Cicerbita is a genus of flowering plants in the family Asteraceae, native to Asia and Europe. They are known commonly as blue sow thistles. The word Cicerbita is from the Italian, meaning "chickory-like", a comparison to Cichorium, the chicory genus.

==Description==
Cicerbita are usually perennial plants, often with rhizomes. Annual species are also known. The leaves are undivided or pinnate.

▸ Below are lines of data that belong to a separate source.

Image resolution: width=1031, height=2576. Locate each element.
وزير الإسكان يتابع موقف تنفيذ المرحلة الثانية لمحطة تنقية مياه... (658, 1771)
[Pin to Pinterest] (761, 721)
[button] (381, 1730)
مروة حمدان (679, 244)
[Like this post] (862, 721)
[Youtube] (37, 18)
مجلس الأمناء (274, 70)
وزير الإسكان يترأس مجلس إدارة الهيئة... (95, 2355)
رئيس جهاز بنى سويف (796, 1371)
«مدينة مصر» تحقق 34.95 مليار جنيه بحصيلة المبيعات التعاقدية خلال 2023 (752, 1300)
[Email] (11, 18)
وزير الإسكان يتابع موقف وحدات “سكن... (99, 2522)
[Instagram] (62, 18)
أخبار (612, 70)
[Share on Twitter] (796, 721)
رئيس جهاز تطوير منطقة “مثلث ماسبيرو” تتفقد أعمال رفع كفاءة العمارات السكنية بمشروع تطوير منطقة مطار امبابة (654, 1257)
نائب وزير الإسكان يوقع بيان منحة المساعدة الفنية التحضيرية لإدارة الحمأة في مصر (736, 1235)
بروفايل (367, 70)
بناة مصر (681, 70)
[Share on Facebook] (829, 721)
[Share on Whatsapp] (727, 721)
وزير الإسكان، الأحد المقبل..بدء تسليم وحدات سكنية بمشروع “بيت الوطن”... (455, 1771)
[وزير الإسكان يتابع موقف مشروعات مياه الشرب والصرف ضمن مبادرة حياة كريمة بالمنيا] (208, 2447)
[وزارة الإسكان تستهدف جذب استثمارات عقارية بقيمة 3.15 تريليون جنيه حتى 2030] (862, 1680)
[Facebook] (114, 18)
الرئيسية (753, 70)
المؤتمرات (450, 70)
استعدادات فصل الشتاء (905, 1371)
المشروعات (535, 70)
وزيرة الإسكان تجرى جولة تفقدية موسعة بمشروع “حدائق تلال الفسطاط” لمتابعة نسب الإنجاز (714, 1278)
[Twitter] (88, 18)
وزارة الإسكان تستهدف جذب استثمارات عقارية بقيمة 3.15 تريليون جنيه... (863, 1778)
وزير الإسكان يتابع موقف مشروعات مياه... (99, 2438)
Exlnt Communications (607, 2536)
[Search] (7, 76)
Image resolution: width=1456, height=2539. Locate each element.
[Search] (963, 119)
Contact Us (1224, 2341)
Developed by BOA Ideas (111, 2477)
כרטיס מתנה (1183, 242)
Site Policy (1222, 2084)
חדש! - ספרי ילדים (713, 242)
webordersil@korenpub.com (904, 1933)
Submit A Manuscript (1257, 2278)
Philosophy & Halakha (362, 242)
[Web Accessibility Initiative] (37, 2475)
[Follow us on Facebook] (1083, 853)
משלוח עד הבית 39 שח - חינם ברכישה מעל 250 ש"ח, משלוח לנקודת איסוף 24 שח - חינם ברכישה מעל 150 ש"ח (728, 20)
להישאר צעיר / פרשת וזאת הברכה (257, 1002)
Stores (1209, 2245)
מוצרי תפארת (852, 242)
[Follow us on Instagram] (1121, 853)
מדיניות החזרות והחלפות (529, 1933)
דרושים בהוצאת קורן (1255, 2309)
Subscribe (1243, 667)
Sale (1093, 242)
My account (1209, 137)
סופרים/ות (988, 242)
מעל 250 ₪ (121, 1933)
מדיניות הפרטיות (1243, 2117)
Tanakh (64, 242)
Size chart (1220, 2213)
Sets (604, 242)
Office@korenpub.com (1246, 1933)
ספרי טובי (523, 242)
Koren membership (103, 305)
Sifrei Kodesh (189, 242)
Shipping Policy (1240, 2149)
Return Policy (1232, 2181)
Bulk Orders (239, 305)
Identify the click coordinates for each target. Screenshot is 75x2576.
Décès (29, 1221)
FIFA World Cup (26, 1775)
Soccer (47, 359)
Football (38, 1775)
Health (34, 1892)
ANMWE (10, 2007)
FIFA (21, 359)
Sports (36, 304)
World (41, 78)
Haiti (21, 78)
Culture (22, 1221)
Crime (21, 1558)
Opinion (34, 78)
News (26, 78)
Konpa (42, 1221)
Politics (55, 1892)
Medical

The flower head has 5 to 30 florets in shades of blue or purple, or occasionally white or yellow. The achene is ribbed and has a pappus of bristles and hairs.

==Systematics==
The plants of this genus were included in genus Lactuca, the lettuces, until 1822, when the first of them were separated based on the morphology of the fruits. The definition of the genus is still in debate and very unclear.

==Species==
The following species are recognised in the genus Cicerbita:

- Cicerbita acuminata Grossh.
- Cicerbita adenophora (Boiss. & Kotschy) Beauverd
- Cicerbita alii Roohi Bano & Qaiser
- Cicerbita alpina (L.) Wallr.
- Cicerbita auriculiformis (C.Shih) N.Kilian
- Cicerbita azurea (Ledeb.) Beauverd
- Cicerbita benthamii (C.B.Clarke) Roohi Bano & Qaiser
- Cicerbita boissieri (Rouy) C.Jeffrey
- Cicerbita bourgaei (Boiss.) Beauverd
- Cicerbita brassicifolia (Boiss.) Beauverd
- Cicerbita chiangdaoensis H.Koyama – Thailand
- Cicerbita crambifolia (Bunge) Beauverd
- Cicerbita crassicaulis (Trautv.) Beauverd
- Cicerbita cyprica (Rech.f.) M.Güzel, Coșkunç. & N.Kilian
- Cicerbita deltoidea (M.Bieb.) Beauverd
- Cicerbita × favratii Wilczek
- Cicerbita garrettii (Kerr) H.Koyama
- Cicerbita kovalevskiana Kirp.
- Cicerbita ladyginii (Tzvelev) N.Kilian
- Cicerbita macrophylla (Willd.) Wallr.
- Cicerbita madatapensis Gagnidze
- Cicerbita microcephala (DC.) M.Güzel, Coșkunç. & N.Kilian
- Cicerbita mulgedioides Beauverd
- Cicerbita neglecta (Tzvelev) N.Kilian
- Cicerbita nepalensis Kitam. – Nepal
- Cicerbita nuristanica Kitam. – Afghanistan
- Cicerbita olgae Leskov
- Cicerbita pancicii Beauverd
- Cicerbita persica Beauverd
- Cicerbita picridiformis (Boiss.) Roohi Bano & Qaiser
- Cicerbita plumieri (L.) Kirschl.
- Cicerbita prenanthoides (M.Bieb.) Beauverd
- Cicerbita putii (Kerr) H.Koyama
- Cicerbita racemosa (Willd.) Beauverd
- Cicerbita rechingeriana (Tuisl) Coșkunç., M.Güzel & N.Kilian
- Cicerbita roborowskii (Maxim.) Beauverd
- Cicerbita rosea (Popov & Vved.) Krasch. ex Kovalevsk.
- Cicerbita sonchifolia (Vis. & Pančić) Beauverd
- Cicerbita songarica (Regel) Krasch.
- Cicerbita subplumosa (Kovalevsk.) M.Güzel, Coșkunç. & N.Kilian
- Cicerbita thianschanica Beauverd – Altay Republic, Kazakhstan, Kyrgyzstan, Tajikistan, Uzbekistan, Xinjiang
- Cicerbita variabilis (Bornm.) Bornm.
- Cicerbita zeravschanica Popov – Kyrgyzstan, Tajikistan, Uzbekistan
- Cicerbita zhenduoi (S.W.Liu & T.N.Ho) N.Kilian

==Uses==
Cicerbita alpina is eaten as a vegetable in Italy, part of its native range. The young shoots are boiled and served in olive oil or tomato sauce. They are considered a delicacy and can be had in restaurants. The shoots in oil can be purchased in markets under the local name insalata dell'orso ("bear salad"). The plant is collected from the wild and there is some concern that it may be threatened with overexploitation, so local ordinances now limit wild collection in some areas. Field trials are underway to examine the possibility of cultivating the plant in agriculture.